Tuesday, 26 July 2011

Raspberry And White Chocolate Muffins

I haven’t made muffins since my very first post, which was a good few months ago, so I thought it was definitely time to make another batch!  I had a bar of white chocolate sitting in my cupboard waiting to be used up, but nothing else to go with it.  In the end, I decided to quickly nip across the road to the supermarket and buy some raspberries which I thought would compliment the chocolate nicely! :)

When mixing the wet and dry ingredients together, some of the raspberries will break no matter how careful you are, but this adds a lovely ripple like effect through the mixture.  Also make sure that you let the butter cool for a few minutes before adding to the eggs so as not to cook them. 

The original recipe called for plain natural yoghurt, but I used a pot of raspberry yoghurt that I had already bought for my breakfast.  I don’t know if it matters really but I didn’t notice any difference in terms of how the muffins came out or tasted! They're delicious eaten both when warm and cool, and are still lovely and moist after a few days :)

(A set of data)
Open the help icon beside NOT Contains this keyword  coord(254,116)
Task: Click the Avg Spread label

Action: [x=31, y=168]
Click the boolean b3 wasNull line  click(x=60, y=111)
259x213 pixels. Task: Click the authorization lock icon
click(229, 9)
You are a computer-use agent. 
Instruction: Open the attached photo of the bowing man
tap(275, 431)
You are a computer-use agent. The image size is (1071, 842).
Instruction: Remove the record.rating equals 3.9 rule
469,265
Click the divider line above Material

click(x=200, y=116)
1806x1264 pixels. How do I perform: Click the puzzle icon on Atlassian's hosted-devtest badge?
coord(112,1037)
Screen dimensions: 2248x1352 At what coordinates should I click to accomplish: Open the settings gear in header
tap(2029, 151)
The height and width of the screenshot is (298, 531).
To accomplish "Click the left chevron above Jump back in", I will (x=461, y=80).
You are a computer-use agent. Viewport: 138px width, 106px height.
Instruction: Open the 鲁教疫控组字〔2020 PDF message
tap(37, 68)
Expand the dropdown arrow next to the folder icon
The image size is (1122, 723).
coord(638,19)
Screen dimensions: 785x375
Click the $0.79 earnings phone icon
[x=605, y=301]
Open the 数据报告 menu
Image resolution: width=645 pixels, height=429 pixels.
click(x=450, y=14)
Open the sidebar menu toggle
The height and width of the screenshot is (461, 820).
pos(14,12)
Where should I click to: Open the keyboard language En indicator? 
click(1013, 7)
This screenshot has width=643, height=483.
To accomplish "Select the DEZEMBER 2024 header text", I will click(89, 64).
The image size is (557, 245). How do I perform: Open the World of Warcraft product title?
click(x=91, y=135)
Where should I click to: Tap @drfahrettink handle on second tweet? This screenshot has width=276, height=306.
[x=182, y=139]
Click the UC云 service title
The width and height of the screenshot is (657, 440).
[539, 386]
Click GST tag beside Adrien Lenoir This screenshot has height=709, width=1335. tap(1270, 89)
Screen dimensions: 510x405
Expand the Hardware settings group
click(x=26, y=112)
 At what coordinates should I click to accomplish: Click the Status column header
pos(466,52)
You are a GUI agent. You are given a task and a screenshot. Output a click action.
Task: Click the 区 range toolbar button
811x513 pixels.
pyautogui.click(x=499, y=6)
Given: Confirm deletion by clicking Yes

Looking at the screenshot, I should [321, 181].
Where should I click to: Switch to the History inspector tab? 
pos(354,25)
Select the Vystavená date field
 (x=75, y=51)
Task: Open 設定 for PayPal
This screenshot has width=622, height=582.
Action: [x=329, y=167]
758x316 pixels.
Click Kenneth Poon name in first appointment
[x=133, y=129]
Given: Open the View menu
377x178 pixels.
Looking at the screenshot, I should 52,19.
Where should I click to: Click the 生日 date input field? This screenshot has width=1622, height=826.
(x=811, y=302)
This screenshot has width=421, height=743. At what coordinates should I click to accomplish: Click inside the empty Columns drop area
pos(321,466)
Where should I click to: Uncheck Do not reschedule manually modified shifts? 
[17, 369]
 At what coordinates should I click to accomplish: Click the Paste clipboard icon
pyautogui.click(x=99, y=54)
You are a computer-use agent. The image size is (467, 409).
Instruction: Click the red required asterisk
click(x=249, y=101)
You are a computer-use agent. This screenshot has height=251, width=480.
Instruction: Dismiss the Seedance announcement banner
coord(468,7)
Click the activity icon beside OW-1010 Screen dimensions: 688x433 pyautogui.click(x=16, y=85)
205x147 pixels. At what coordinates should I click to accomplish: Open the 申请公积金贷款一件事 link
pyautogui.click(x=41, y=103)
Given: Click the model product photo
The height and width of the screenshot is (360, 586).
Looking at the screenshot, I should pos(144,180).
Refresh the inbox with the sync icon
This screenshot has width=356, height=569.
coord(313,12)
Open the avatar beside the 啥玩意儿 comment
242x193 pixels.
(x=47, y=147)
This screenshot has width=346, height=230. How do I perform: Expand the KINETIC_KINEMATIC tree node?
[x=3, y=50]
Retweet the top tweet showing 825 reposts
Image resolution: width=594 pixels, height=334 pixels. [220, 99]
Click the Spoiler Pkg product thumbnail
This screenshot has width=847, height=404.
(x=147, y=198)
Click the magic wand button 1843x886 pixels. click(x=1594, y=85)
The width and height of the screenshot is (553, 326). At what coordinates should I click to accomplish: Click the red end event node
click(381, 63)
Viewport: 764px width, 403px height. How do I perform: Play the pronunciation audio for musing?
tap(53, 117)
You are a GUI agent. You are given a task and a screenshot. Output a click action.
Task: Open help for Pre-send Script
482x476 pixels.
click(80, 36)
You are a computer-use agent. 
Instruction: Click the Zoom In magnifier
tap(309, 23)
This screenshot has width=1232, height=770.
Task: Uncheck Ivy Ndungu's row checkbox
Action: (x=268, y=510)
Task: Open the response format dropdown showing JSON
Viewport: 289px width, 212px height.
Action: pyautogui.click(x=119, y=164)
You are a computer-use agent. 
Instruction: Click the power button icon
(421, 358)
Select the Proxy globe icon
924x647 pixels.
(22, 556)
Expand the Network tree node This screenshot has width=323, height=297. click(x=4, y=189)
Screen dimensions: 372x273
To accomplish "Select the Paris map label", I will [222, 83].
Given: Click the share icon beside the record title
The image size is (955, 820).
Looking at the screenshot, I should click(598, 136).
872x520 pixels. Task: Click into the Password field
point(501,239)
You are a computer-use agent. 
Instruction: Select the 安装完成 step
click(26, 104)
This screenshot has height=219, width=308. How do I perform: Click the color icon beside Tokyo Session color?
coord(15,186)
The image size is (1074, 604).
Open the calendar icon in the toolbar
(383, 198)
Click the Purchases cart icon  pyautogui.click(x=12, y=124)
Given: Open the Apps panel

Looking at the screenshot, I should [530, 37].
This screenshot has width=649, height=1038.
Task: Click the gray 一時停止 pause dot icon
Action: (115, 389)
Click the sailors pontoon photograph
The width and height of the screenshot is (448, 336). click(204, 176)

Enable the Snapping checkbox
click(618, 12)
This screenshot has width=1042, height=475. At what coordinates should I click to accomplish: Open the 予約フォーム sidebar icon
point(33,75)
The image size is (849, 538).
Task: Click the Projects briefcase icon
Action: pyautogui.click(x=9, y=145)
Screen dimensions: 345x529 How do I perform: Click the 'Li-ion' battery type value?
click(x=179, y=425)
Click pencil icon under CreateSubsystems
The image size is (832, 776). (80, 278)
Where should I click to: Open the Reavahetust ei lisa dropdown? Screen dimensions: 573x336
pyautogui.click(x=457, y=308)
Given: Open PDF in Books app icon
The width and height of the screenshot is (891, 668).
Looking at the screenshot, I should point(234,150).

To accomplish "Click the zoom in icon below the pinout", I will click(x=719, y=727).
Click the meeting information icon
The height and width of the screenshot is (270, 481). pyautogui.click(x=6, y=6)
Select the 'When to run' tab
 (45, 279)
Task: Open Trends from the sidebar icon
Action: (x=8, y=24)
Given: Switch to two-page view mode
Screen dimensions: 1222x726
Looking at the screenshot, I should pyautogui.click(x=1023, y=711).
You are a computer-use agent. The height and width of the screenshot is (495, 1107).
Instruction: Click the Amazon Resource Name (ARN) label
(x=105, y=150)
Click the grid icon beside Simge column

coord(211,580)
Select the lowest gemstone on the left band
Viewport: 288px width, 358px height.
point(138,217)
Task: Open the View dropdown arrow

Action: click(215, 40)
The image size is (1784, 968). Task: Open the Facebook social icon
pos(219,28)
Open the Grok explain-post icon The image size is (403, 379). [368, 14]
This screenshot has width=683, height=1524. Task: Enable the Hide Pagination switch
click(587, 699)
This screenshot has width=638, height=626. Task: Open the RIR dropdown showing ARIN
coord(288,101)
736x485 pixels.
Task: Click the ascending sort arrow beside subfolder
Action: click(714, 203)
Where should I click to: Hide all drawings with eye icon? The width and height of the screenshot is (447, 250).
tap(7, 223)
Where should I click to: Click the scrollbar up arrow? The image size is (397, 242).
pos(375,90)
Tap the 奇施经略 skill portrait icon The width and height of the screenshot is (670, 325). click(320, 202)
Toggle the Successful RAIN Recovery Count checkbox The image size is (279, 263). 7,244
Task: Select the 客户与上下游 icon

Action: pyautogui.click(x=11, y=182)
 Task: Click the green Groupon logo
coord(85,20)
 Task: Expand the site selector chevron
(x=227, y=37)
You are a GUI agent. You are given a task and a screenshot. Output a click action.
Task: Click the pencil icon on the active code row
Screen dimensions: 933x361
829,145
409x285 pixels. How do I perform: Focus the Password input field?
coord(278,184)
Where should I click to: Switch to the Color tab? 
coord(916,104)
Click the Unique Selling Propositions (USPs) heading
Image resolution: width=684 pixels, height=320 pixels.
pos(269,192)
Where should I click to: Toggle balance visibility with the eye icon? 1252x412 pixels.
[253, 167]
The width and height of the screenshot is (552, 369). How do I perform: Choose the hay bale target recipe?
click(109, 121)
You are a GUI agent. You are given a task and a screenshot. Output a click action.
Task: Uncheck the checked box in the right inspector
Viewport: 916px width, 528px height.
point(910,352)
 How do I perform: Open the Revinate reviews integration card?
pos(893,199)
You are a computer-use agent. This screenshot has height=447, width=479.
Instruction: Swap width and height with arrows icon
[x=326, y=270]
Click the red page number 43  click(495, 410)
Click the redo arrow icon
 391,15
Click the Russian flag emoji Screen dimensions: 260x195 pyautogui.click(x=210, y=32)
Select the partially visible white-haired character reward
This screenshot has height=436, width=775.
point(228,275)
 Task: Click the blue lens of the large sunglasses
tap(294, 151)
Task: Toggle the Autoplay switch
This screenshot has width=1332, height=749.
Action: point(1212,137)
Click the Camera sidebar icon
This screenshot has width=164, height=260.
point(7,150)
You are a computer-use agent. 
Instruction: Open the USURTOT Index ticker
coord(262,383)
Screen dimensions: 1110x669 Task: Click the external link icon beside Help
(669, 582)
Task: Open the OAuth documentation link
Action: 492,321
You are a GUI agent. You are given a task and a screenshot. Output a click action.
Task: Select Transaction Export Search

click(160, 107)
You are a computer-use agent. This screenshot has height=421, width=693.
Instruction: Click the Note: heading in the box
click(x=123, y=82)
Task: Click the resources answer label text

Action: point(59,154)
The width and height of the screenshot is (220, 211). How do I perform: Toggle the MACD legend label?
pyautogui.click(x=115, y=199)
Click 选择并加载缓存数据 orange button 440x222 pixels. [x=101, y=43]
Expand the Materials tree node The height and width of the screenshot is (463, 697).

* Written tasks:
[A] List every ingredient named in the raspberry and white chocolate muffin post.
[B] In the muffin post, where did the writer go to buy the raspberries?
[C] Write the next part of the raspberry and white chocolate muffin post, picking up right after its final sentence.

* Written responses:
[A]
- white chocolate
- raspberries
- butter
- eggs
- plain natural yoghurt
- raspberry yoghurt

[B] To the supermarket across the road.

[C]
Ingredients:
250g self-raising flour
1 tsp bicarbonate of soda
150g raspberries
150g bar white chocolate, cut into small chunks
100g golden caster sugar
100g butter, melted
2 eggs, beaten
150ml pot raspberry yoghurt


Method:
- preheat the oven to 200C
- line a 12-hole muffin tin with some muffin cases
- sift the flour and bicarbonate of soda into a large bowl, then stir in the berries, chocolate and sugar
- add the butter, beaten eggs, and yoghurt, and stir to combine (it doesn’t matter if the mixture looks a bit lumpy, it’s more important not to overmix or the muffins will turn out tough)
- fill the cases and bake for 20-25 mins until risen and golden brown and then transfer to a rack to cool

Thursday, 21 July 2011

Gooey Chocolate Pudding

I haven’t had the chance to bake anything all week, so come Thursday night, I was craving a proper homemade chocolate (had to be chocolate :P) dessert!  I had a quick look through some recipes and came across one for a chocolate pudding that only took 15 minutes to bake, and even less time to make! Perfect!

The recipe originally called for all dark chocolate but I tend to personally find too much dark chocolate is really bitter so I used part milk chocolate to help balance this out. I also used ground almonds instead of pecans as stated in the original recipe as that’s all I had in my cupboard, but you can use any type of nuts you want.  I’m sure hazelnuts would taste really lovely with this!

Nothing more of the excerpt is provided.